Interestingly, studies have correlated self sabotaging behavior with self preservation. Essentially, when you do something directly in opposition to what you’re supposed to be doing, you have given yourself an external element with which to lay blame. Instead of blaming yourself for any “failure” you may incur, you now have another outlet, or excuse, for why something didn’t get done.
By this interpretation, your failures are not a result of your incompetence. Rather, they are a result of you “choosing” to focus your energy elsewhere. Surely, if you put your mind to it the task would be completed, and it would be done perfectly well. In this scenario, your self-esteem remains intact, for now.
This behavior makes sense, but that doesn’t mean you’re doing yourself any favors.
The Long Term Effects Of Self Sabotage
Some studies have shown that persistent self-sabotage leads to a negative motivation loop. In other words, the more you engage in self-sabotage, the less motivated you are the next time you need to get something done.
With every failed attempt, you are effectively “proving” to yourself that you are incapable of accomplishing the task. This type of behavior can have long term effects on your productivity.

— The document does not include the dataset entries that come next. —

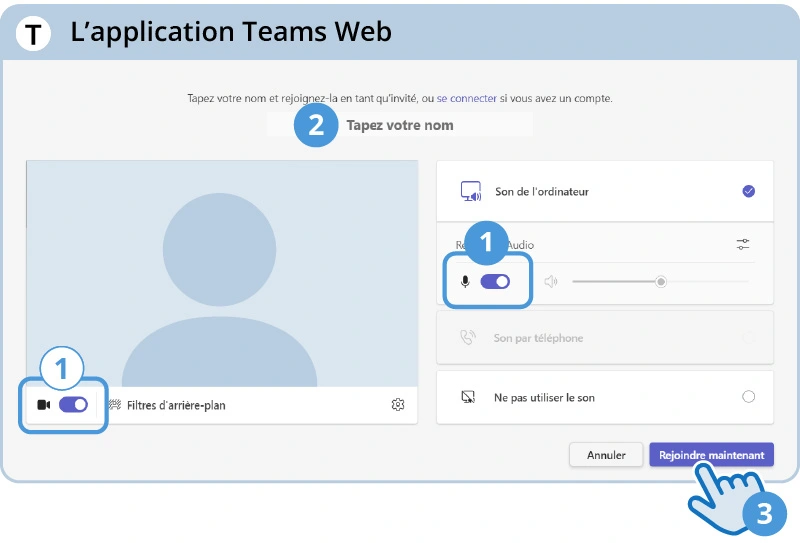Select Son de l'ordinateur checked option
The height and width of the screenshot is (543, 800).
(748, 191)
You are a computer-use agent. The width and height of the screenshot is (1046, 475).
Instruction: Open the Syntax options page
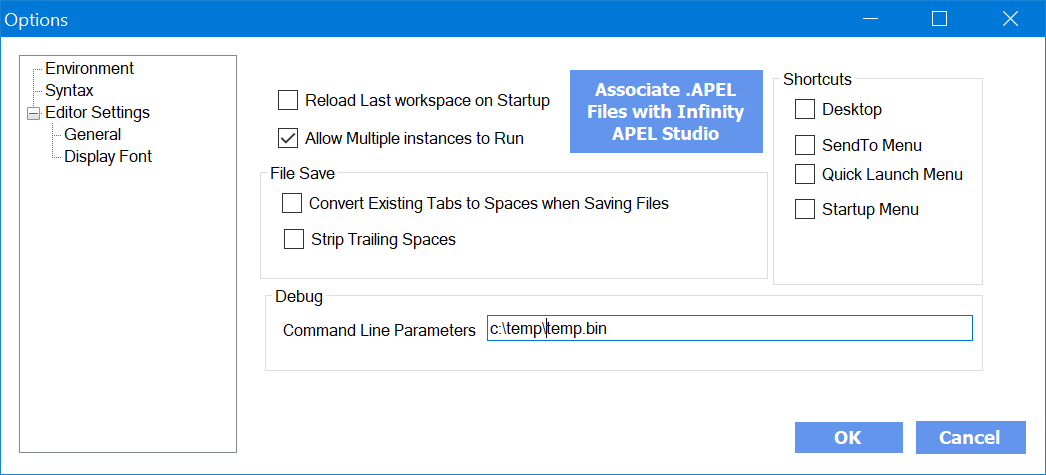(69, 91)
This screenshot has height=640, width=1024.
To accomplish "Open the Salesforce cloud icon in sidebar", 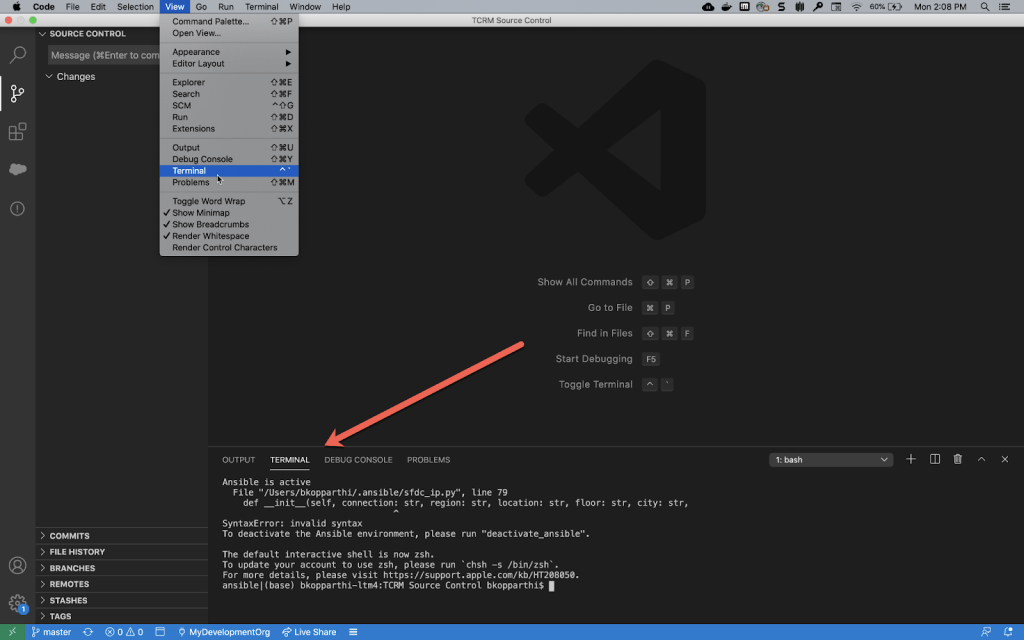I will click(17, 169).
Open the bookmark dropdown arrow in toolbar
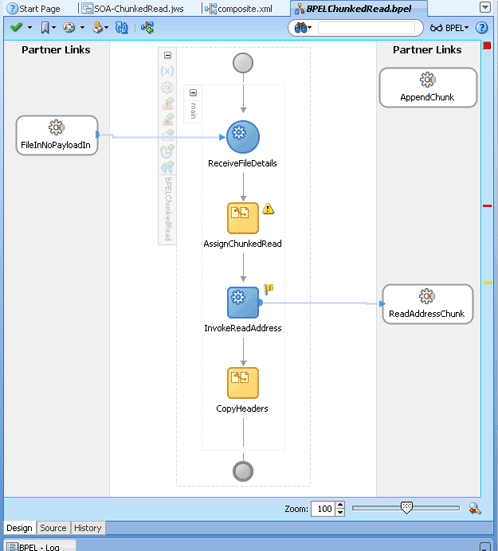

Not to mention, you are frequently running the risk of producing lower quality work. If you’ve forced yourself to operate under extremely tight deadlines due to your procrastination, you know the end result has the potential to be a lot better. Some studies have gone so far as to correlate the brain matter of people who engage in high self-sabotaging behavior with depression.
How To Stop Self-Sabotaging
Most professional self-sabotaging manifests itself in the practice of good old procrastination, a behavior that’s not foreign to anyone. There are a few ways to brute force your way out of the self-sabotaging procrastination loop:
Go Heads Down For Short Periods Of Time
The Pomodoro Technique is a method of intense focus for 25 minutes at a time. When there is a set time limit on your monotasking, it is easier for you to go heads down and force yourself not to peek your head up for a quick Facebook check. Plus, many Pomodoro evangelists state that they often find themselves continuing past the 25 minutes allotted, as they have successfully entered the elusive “zone.”
Change Your Environment
Countless studies have shown that there are subtle ways in which your surroundings are affecting your ability to focus. For example, did you know there is a stark difference in your emotions if you work against a blue versus a red accent wall? Or that the temperature you set your air conditioning could be contributing to lost productivity? Sometimes your self-sabotaging comes in the form of subconscious choices you are making all around you.
Document Your Highs And Lows
Check out some of the creative ways to hone in on your most productive times of day. Everyone is different, and the only way to know yours is to be diligent about documenting your peaks and valleys for a few days. This method utilizes a spreadsheet, complete with graphs. When you understand yourself better, you are able to harness those productive times and take needed breaks when you know you will need to.
Use The 2-Minute Rule
Productivity guru James Clear touts the 2-minute rule. His philosophy is that if a task takes less than two minutes to accomplish, you should do it immediately. You are tackling those little things that you’re constantly putting off. He also talks about starting something new, but only for 2 minutes at a time. That way, you won’t put off starting. Often, he says, you will keep going further than your allotted 2 minutes.
Turn Off Your Phone Notifications And Limit Browser Tabs
As hard as this may be, studies show that every little alert is wrecking your ability to focus. Your phone is probably the biggest self-sabotaging enabler there is, and what’s worse, science says checking it is a way to create a temporary and fleeting mood boost. Note: science also says it doesn’t last.
Browser tabs also contribute to a lack of focus and are one of the easiest culprits of self-sabotage. They are all lined up, ready for you to click and go down a rabbit hole collectively titled “things you shouldn’t be doing right now.”
Self-sabotage is often the result of an innate negative feeling you have about yourself. Adjusting your behaviors and habits can effectively change how you see yourself and your productivity. The better you feel about your abilities, the less likely you are to self-sabotage your own success.